В народе шепчутся: «Надо же придумать такое! Всему миру мы чего-то должны! «Демократам» должны, и поэтому кормим, чтоб не начали бузить, как это было в Венгрии и Чехословакии. Но тут понятно, страны народной демократии — своеобразный буфер между загнивающим капитализмом и нами.
А почему арабам должны и вооружаем их до зубов, не понятно. Наверное, чтобы бы раззадорить и раздразнить Америку. Так делается на бытовом уровне, если очень хочется разозлить дворового пса. Бери палку, и пихай ею в конуру. Даже самый миролюбивый пёс скоро начнёт огрызаться. А ведь арабы только и умеют, что торговать. И как только Израиль поднажмёт, бросают танки с полными баками горючего и полным боекомплектом и удирают босиком по пустыне в сторону Египта. А ведь арабы только и умеют, что торговать. И как только Израиль поднажмёт, бросают танки с полными баками солярки и полным боекомплектом и удирают босиком по пустыне в сторону Египта. Нашли арабы, с кем воевать! С евреями! С высокоинтеллектуальной нацией!
И негров кормим, и свои республики кормим, особенно южные. А теперь ещё один долг, интернациональный! И ограниченный контингент! Надо же придумать такое! Кто его ограничил? Каким числом ограничил? Сегодня одним числом ограничили, а завтра захотят, и ограничат другим числом. И поедут туда на убой мальчишки прямо от мамкиной титьки.
Сталина не ругает сейчас только ленивый, а Сталин посылал воевать в Испанию или в Китай добровольцев из военных училищ. И правильно делал. Раз ты учишься в военном училище, значит, решил посвятить себя службе в армии. А чтобы продвигаться по службе, пожалуйста, поезжай, набирайся опыта, понюхай пороху. Может быть, дослужишься до генерала. Конечно, если останешься в живых.
А теперешнее руководство страной отыгрывается на тех, у кого нет возможности «откосить» от службы в армии. Это, чаще всего, дети простых рабочих, инженеров и крестьян.

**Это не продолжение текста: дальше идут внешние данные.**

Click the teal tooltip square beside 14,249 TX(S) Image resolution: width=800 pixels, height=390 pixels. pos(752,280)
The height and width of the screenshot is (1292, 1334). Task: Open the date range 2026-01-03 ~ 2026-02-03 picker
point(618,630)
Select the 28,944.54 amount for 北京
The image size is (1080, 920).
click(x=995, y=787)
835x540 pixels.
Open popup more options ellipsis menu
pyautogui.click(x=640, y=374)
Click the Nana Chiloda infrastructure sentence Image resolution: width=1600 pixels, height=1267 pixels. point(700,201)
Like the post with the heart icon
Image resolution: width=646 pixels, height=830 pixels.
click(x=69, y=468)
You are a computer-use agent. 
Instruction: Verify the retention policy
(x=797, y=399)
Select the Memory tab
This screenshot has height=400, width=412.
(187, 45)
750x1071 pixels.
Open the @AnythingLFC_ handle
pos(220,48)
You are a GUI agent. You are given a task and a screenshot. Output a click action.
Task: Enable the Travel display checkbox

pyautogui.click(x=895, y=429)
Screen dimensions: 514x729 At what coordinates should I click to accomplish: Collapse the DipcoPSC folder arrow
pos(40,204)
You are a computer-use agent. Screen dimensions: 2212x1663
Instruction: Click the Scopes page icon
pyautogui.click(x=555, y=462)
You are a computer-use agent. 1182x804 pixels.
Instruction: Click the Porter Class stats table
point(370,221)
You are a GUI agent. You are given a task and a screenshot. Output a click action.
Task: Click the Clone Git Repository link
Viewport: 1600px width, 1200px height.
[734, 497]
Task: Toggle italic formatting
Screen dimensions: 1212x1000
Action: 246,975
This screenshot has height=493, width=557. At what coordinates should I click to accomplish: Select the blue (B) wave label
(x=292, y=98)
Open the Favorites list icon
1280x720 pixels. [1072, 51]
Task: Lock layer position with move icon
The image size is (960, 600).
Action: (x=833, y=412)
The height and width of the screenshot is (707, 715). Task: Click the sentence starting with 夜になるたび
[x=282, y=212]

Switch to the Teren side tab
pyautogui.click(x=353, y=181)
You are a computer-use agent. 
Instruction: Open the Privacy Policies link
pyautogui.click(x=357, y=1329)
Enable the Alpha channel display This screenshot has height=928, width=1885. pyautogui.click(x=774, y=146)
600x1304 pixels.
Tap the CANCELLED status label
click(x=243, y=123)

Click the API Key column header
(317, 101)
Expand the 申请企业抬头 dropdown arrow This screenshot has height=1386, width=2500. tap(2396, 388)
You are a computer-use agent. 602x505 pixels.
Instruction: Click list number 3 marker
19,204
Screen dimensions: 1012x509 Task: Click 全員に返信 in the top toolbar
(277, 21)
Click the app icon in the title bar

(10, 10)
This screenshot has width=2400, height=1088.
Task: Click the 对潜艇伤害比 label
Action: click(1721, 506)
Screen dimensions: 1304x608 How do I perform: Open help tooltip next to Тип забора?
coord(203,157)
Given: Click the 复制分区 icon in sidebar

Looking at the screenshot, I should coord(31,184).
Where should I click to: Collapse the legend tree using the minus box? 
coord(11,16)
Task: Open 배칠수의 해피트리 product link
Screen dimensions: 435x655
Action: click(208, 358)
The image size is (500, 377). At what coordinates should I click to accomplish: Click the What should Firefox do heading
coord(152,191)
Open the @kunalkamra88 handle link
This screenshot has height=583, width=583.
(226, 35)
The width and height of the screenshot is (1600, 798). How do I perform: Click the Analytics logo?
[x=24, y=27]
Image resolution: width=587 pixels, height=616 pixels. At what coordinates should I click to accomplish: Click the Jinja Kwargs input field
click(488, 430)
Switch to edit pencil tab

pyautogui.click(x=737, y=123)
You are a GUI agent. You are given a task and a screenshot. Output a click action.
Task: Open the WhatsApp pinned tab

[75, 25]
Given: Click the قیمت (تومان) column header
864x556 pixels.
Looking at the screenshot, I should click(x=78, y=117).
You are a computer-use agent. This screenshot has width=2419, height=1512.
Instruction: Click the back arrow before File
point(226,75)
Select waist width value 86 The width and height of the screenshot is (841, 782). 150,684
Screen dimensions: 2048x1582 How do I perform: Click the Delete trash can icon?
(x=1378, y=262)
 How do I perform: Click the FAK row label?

Тех бесхитростных людей, которые создают своими руками мощь и величие страны.
Русские матери, лишившись единственной радости и потеряв смысл жизни, никому больше не нужные и забытые той властью, которая отобрала у них самоё дорогое — их ребёнка, остаются один на один со своим безмерным горем. Такое не спрячешь!
При этом, вся страна в условиях чётко дозированной информации, проводимой руководством, делает вид, что не замечает войны.
Воротилы подпольного бизнеса и подпольных цехов так же, как и до войны, прокучивают в шикарных ресторанах целые состояния. В Кремлёвском Дворце по-прежнему проходят хорошо отрежиссированные съезды партии и комсомола с последующей раздачей бесплатных подарков их участникам. Так же, как до войны, гремят концерты звёзд эстрады. Девочки так же, как и до войны, любят мальчиков. Разумеется, тех, кто не попал в Афганистан. Так же, как и до войны, национальные окраины паразитируют на России, в результате чего жизненный уровень в деревнях центральной части страны, порождая пьянство и укрепляя в народе чувство безысходности, оказался на том же уровне, каким был во времена крепостного права.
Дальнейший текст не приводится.